Task requirements -
Word for word, transcribe the data below from the line with "Suivez Nous sur Twitter (91, 2264)" to the line with "Indianapolis, IndianaDaycares (537, 2084)", keeping both of those lines.

Data supplied -
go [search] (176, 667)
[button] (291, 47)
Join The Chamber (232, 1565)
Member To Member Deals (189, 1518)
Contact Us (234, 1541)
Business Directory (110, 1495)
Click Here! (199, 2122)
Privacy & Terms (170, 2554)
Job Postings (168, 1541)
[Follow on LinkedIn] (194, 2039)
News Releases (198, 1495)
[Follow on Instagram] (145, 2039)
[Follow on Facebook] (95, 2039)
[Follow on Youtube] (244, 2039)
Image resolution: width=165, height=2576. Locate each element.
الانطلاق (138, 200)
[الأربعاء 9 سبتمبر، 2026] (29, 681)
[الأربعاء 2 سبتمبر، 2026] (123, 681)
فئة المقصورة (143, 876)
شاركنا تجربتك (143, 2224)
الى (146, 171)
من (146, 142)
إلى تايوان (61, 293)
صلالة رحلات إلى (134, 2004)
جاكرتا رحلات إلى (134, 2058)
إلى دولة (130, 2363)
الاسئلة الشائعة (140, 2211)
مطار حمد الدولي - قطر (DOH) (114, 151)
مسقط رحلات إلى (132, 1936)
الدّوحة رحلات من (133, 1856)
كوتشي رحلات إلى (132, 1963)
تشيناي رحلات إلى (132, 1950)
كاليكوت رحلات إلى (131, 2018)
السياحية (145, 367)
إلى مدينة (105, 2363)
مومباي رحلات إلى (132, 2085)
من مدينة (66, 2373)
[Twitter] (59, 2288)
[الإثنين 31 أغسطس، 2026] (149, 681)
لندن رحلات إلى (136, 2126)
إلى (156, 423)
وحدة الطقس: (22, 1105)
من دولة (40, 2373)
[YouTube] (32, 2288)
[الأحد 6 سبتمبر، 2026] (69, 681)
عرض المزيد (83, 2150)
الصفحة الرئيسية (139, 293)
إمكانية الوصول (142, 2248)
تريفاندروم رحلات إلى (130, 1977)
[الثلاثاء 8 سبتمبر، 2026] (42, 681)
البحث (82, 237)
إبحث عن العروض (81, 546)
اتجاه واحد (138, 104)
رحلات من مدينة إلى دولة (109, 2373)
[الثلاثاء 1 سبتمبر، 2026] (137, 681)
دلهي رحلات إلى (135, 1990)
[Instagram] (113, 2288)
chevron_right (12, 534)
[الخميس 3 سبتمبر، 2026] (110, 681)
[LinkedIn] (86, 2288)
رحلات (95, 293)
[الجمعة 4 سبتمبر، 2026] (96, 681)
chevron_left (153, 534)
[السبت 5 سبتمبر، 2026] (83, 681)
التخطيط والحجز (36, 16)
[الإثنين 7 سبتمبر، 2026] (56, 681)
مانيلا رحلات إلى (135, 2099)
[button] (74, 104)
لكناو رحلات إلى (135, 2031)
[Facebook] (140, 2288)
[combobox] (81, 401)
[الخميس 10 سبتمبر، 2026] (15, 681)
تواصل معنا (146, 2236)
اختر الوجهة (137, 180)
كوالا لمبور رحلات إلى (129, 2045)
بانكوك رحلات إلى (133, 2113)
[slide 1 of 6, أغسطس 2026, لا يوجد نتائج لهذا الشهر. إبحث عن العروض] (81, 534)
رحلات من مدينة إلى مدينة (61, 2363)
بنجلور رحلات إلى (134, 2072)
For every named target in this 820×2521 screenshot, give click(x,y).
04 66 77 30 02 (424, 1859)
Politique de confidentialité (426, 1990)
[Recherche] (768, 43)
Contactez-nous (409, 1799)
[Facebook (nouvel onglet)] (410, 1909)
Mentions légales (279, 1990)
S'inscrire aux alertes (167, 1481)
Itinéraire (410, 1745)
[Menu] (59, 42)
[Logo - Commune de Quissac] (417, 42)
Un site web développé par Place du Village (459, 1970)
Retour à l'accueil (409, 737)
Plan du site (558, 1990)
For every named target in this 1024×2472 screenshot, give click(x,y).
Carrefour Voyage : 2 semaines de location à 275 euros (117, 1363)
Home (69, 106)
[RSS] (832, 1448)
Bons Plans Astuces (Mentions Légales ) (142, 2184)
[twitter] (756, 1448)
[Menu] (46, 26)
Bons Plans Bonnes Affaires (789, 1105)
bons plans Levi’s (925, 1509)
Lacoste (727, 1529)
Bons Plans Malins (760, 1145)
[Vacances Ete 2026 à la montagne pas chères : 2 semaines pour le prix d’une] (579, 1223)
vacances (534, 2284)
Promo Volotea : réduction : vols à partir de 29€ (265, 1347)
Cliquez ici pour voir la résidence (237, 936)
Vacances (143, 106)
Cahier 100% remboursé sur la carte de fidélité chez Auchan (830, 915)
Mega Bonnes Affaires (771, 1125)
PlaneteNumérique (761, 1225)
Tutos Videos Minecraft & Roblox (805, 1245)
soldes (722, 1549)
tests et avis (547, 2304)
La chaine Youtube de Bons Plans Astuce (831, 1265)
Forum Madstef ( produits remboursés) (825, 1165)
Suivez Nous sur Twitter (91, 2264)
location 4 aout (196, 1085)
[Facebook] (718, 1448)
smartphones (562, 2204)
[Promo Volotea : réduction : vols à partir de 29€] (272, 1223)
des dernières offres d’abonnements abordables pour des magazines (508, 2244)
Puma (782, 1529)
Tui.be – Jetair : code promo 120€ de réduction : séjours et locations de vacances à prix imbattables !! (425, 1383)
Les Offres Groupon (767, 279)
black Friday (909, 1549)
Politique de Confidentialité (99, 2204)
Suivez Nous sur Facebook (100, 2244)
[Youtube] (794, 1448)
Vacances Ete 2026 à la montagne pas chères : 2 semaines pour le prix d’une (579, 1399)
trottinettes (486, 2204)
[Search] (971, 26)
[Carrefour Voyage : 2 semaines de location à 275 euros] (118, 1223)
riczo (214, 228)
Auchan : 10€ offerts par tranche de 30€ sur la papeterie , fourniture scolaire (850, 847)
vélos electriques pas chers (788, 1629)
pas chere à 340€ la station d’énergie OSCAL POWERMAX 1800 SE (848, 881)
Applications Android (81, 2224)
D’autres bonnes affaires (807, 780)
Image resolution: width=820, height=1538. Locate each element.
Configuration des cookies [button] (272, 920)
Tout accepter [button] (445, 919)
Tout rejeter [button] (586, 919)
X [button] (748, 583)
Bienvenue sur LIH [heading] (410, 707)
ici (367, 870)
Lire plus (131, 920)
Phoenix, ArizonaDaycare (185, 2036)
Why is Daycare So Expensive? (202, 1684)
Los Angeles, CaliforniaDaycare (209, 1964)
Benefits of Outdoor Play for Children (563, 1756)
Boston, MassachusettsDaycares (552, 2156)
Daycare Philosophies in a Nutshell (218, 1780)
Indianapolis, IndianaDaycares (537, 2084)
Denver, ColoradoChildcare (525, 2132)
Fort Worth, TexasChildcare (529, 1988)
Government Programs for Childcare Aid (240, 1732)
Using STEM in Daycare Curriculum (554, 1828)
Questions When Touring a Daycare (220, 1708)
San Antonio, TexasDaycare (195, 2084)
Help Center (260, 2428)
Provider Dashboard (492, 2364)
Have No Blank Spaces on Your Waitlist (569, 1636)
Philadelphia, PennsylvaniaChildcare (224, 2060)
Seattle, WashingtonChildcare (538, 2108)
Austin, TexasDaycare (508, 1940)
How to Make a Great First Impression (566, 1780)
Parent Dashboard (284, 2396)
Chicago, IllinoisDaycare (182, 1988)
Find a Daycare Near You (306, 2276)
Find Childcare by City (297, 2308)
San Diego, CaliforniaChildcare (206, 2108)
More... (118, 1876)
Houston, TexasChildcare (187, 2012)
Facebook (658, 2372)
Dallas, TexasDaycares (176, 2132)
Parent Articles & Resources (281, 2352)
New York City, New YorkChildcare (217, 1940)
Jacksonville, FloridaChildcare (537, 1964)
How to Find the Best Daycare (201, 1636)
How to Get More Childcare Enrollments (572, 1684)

Result for this exercise -
Suivez Nous sur Twitter (91, 2264)
location 4 aout (196, 1085)
[Facebook] (718, 1448)
smartphones (562, 2204)
[Promo Volotea : réduction : vols à partir de 29€] (272, 1223)
des dernières offres d’abonnements abordables pour des magazines (508, 2244)
Puma (782, 1529)
Tui.be – Jetair : code promo 120€ de réduction : séjours et locations de vacances à prix imbattables !! (425, 1383)
Les Offres Groupon (767, 279)
black Friday (909, 1549)
Politique de Confidentialité (99, 2204)
Suivez Nous sur Facebook (100, 2244)
[Youtube] (794, 1448)
Vacances Ete 2026 à la montagne pas chères : 2 semaines pour le prix d’une (579, 1399)
trottinettes (486, 2204)
[Search] (971, 26)
[Carrefour Voyage : 2 semaines de location à 275 euros] (118, 1223)
riczo (214, 228)
Auchan : 10€ offerts par tranche de 30€ sur la papeterie , fourniture scolaire (850, 847)
vélos electriques pas chers (788, 1629)
pas chere à 340€ la station d’énergie OSCAL POWERMAX 1800 SE (848, 881)
Applications Android (81, 2224)
D’autres bonnes affaires (807, 780)
Image resolution: width=820, height=1538. Locate each element.
Configuration des cookies [button] (272, 920)
Tout accepter [button] (445, 919)
Tout rejeter [button] (586, 919)
X [button] (748, 583)
Bienvenue sur LIH [heading] (410, 707)
ici (367, 870)
Lire plus (131, 920)
Phoenix, ArizonaDaycare (185, 2036)
Why is Daycare So Expensive? (202, 1684)
Los Angeles, CaliforniaDaycare (209, 1964)
Benefits of Outdoor Play for Children (563, 1756)
Boston, MassachusettsDaycares (552, 2156)
Daycare Philosophies in a Nutshell (218, 1780)
Indianapolis, IndianaDaycares (537, 2084)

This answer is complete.